An older age at Parkinson’s onset was significantly associated with more severe motor symptoms, as well as more falls and walking problems, results showed.
No relationship was evident between age of onset and total hours of specific motor complications, such as dyskinesia and dystonia. However, a worse overall burden of these motor complications was significantly linked to an earlier age of onset.
Older age at onset also significantly associated with greater cognitive impairment, a poorer sense of smell and autonomic, or involuntary, body functions like urinary incontinence, and greater apathy, or a state of indifference.
These results highlighted that “patients with [a] higher [age at onset] experience more non-motor symptoms,” the researchers wrote.
Those with an earlier age of disease onset “experience a lower level of motor impairment, lower cognitive impairment and less global autonomic dysfunction, apathy and olfactory deficit,” the team added. However, they present “more motor complications even after adjusting for disease duration as a main determinant of disease severity.”
Impact of aging processes and polygenic risk scores
Researchers then looked at links between a person’s age at assessment and motor and nonmotor problems in patients and controls to separate the effect of the natural aging process on disease symptoms.
In both groups, older age at assessment was significantly associated with worse motor and autonomic function, more balance/walking problems, apathy, and urine incontinence, as well as poorer cognition and sense of smell.
Notably, when comparing the effects of aging between the two groups, the only significant differences were in disease severity, motor skills, motor complications, and cognitive function.
These findings suggested that “the majority of the observed significant non-motor [symptom] differences in PD [Parkinson’s disease] should be attributed rather to the physiological ageing process itself than age-specific dynamics in Parkinson’s,” the scientists wrote.

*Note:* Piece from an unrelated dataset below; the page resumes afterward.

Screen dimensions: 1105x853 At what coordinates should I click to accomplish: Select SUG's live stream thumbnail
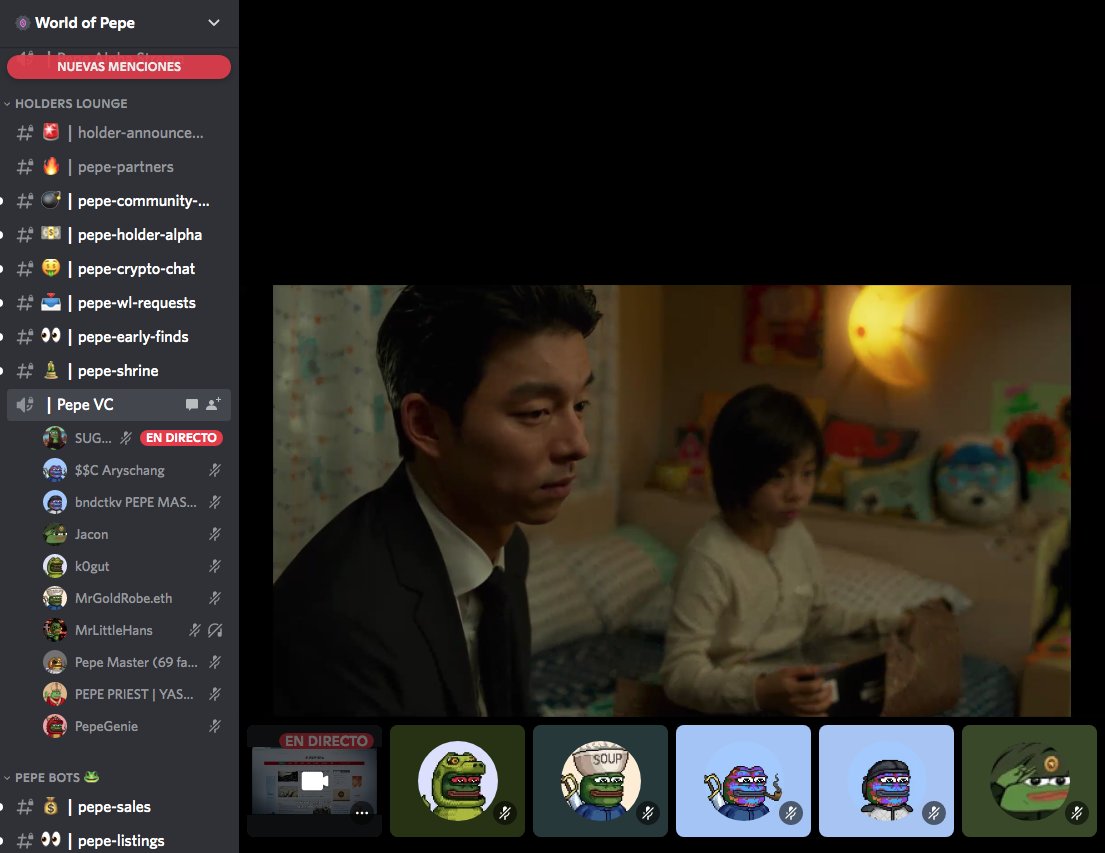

To generate polygenic risk scores, the researchers looked at 90 single DNA changes previously shown to be associated with Parkinson’s risk.
Consistently, a higher PRS was significantly linked to an earlier age of onset. However, there were no PRS-related effects related to symptom severity, even after adjusting for age at assessment and disease duration.
“Our findings suggest that PRS may increase the risk to develop PD but might not have an effect on the severity of the disease [clinical profile],” the team wrote.
“This observation is in favor of the hypothesis that initiation of the disease on one hand and the disease progression rate on the other might be driven by distinct factors,” the researchers concluded.